▶ **What is needed**:
The goal is an unaltered copy of the records below, minus any images.

* * * *

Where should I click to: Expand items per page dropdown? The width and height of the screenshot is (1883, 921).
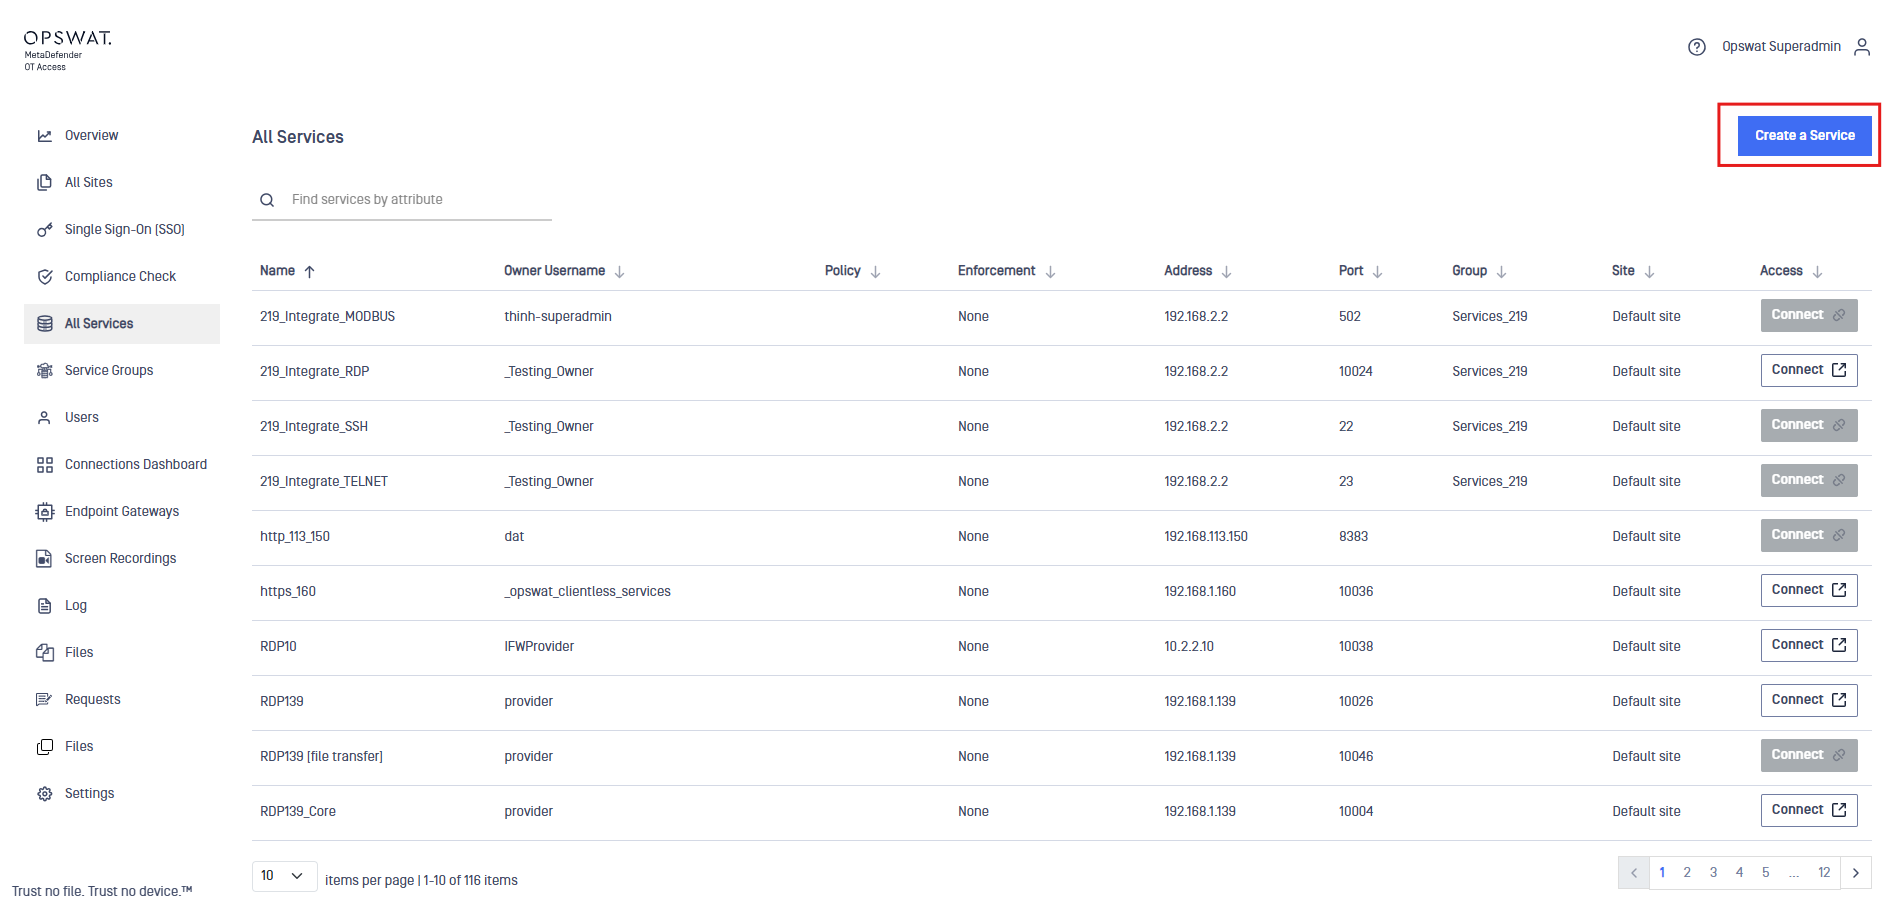284,876
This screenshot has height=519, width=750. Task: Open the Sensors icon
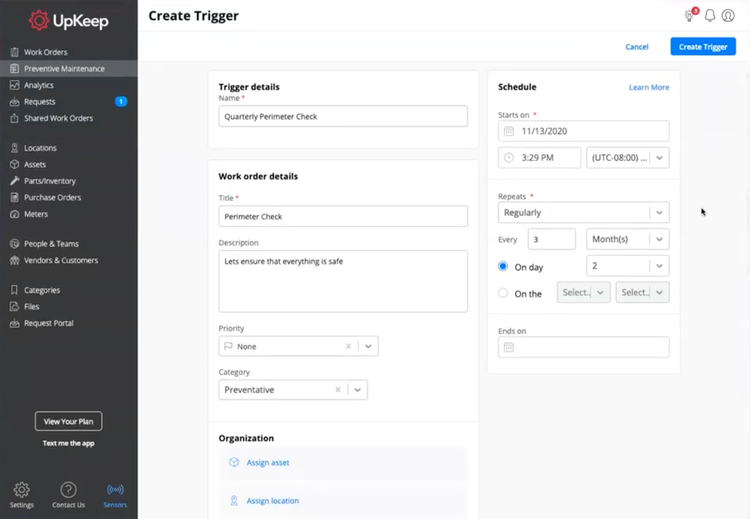pyautogui.click(x=115, y=490)
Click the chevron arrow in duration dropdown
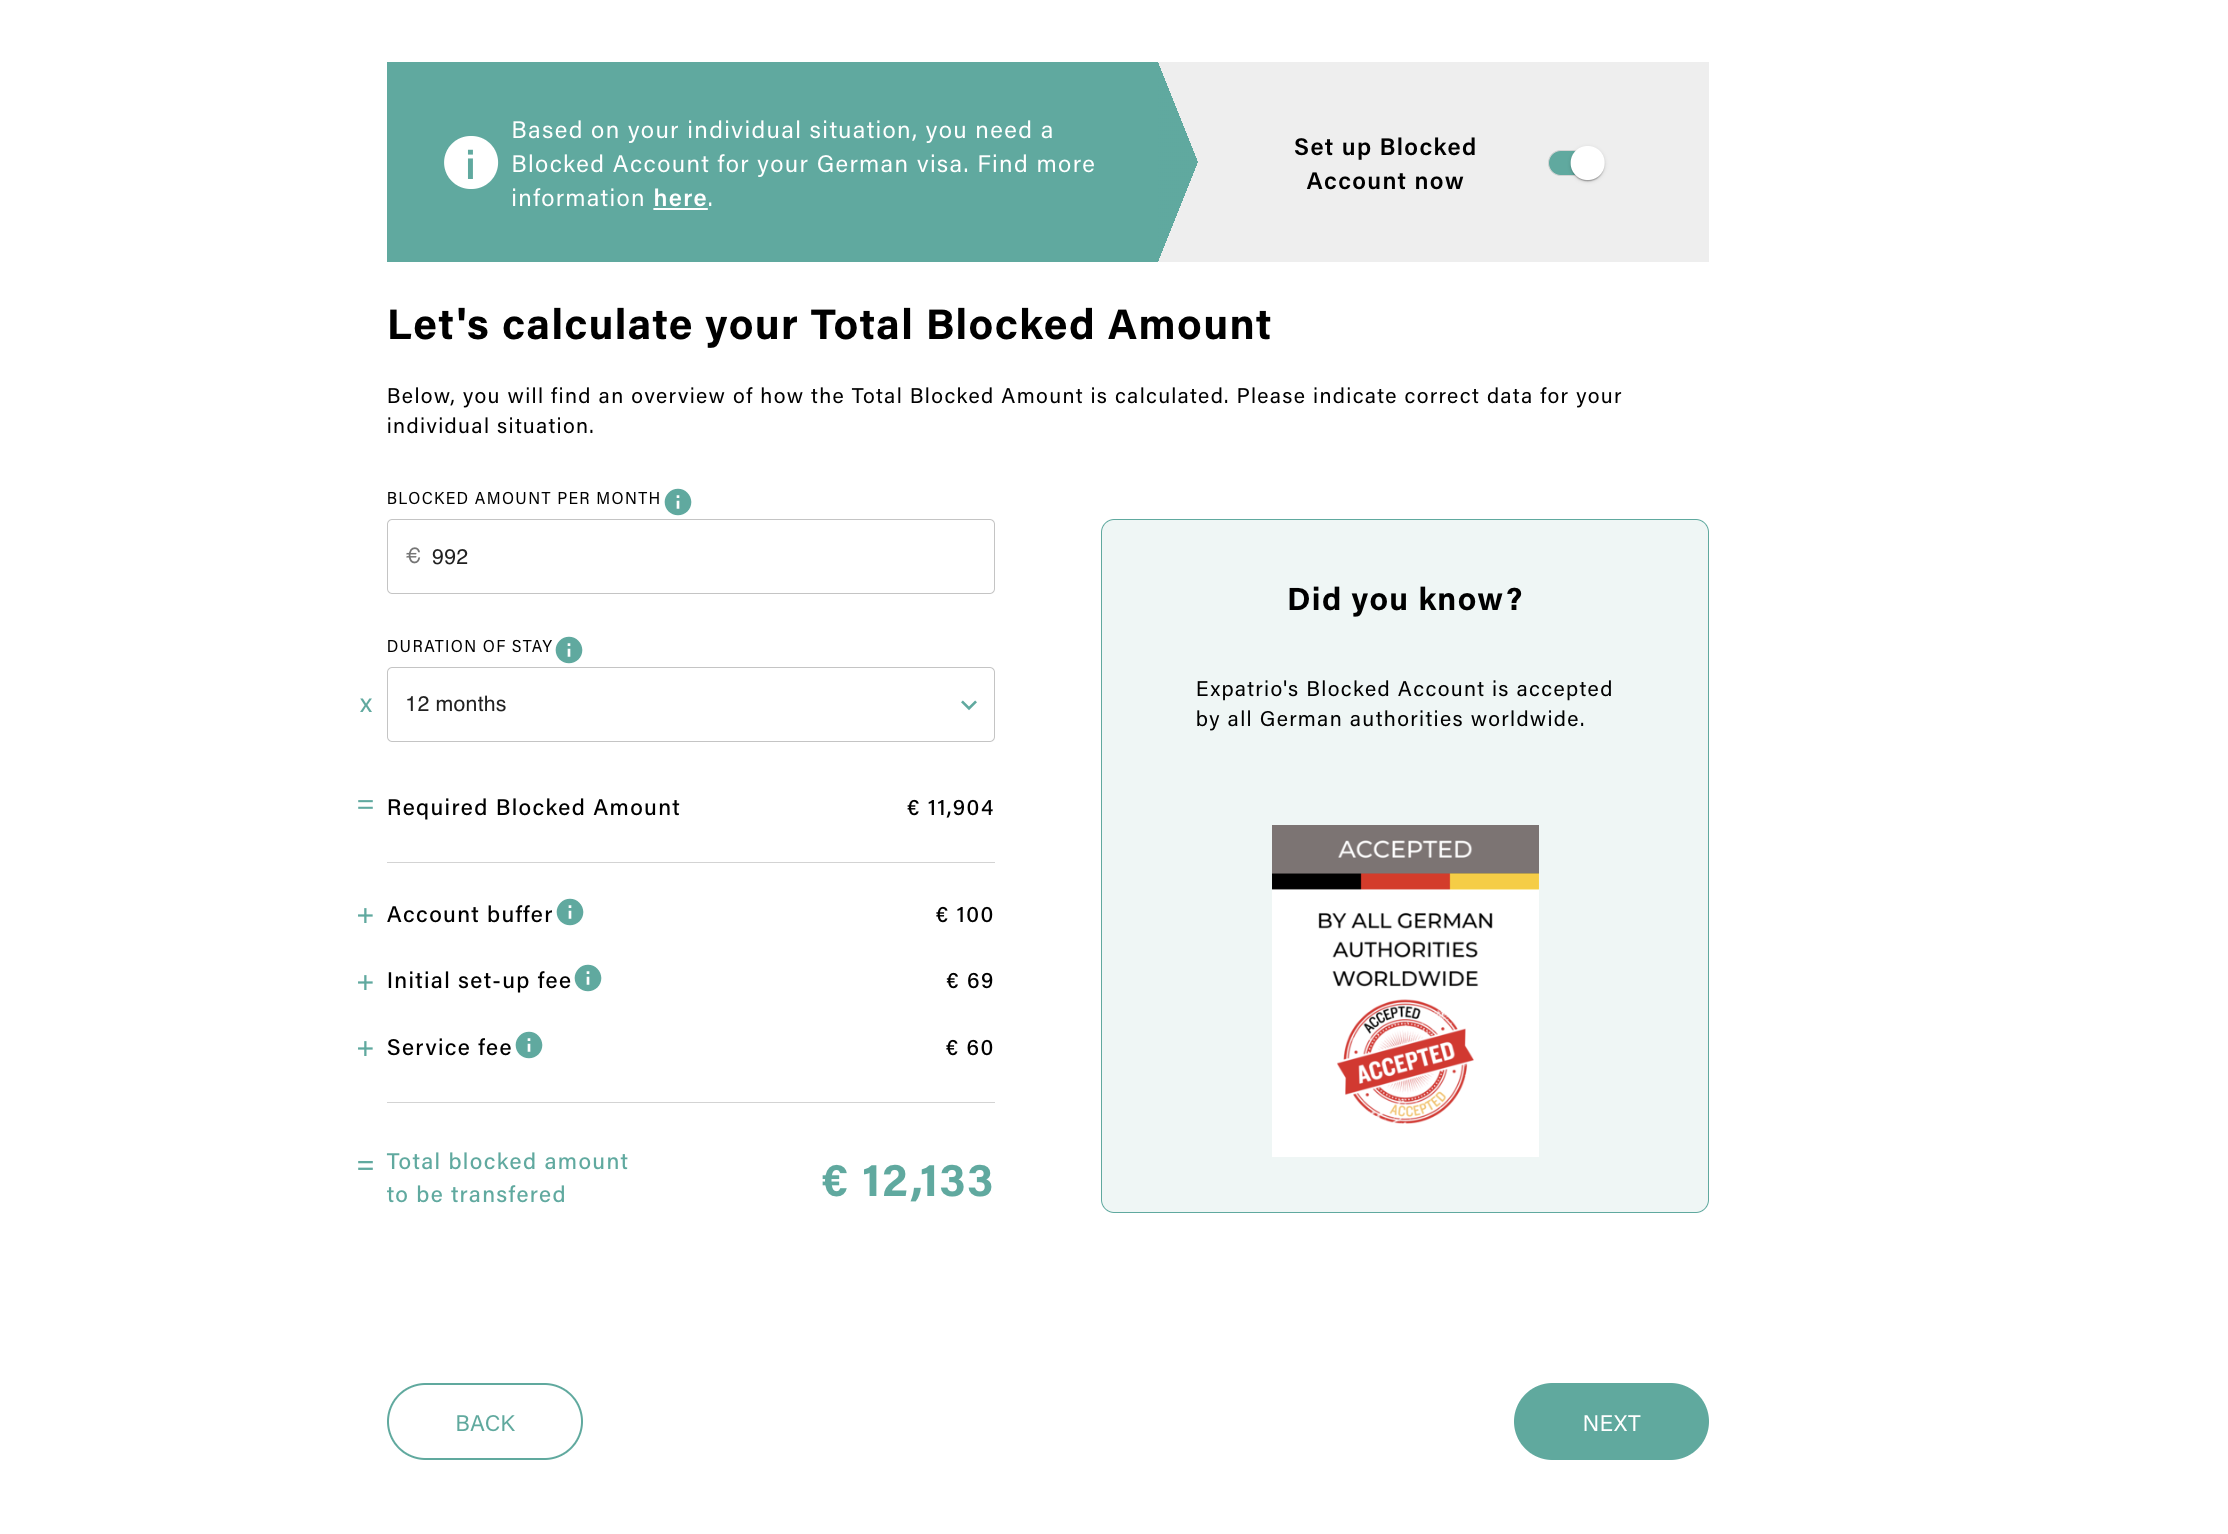The width and height of the screenshot is (2228, 1534). [968, 705]
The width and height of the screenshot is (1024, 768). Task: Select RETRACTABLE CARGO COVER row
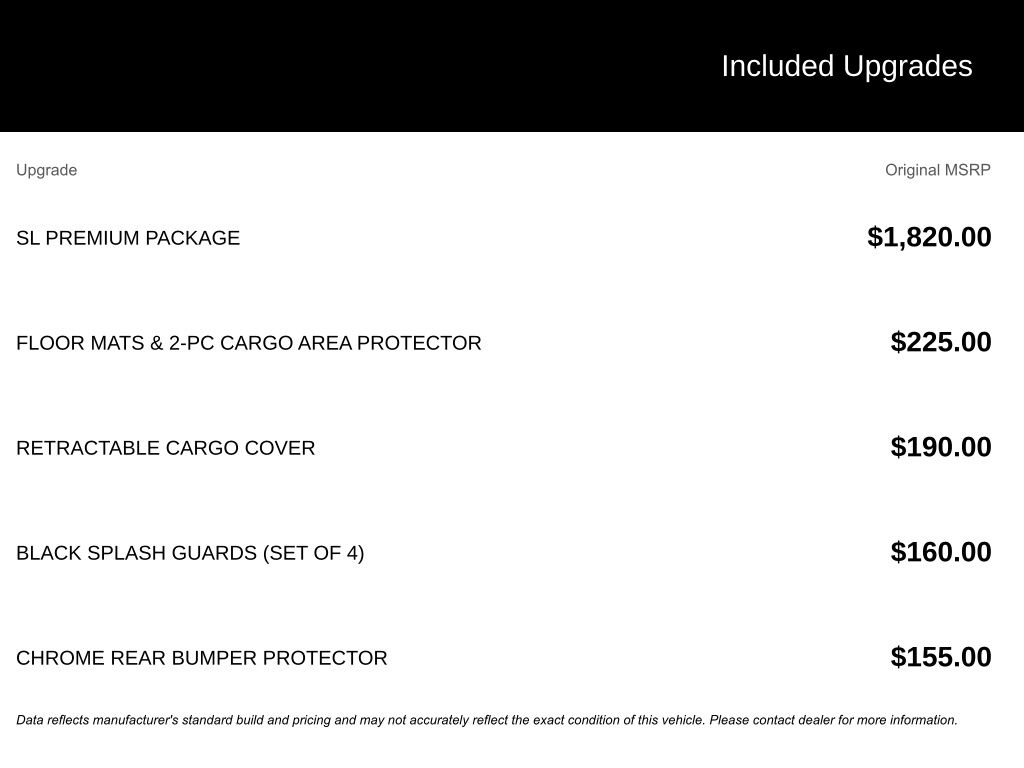pyautogui.click(x=504, y=448)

* * * *

▶ **Answer below**:
Where should I click to: Expand items per page dropdown? The width and height of the screenshot is (1883, 921).
284,876
This screenshot has height=519, width=750. Task: Open the Sensors icon
pyautogui.click(x=115, y=490)
Click the chevron arrow in duration dropdown
The width and height of the screenshot is (2228, 1534). [968, 705]
The width and height of the screenshot is (1024, 768). Task: Select RETRACTABLE CARGO COVER row
pyautogui.click(x=504, y=448)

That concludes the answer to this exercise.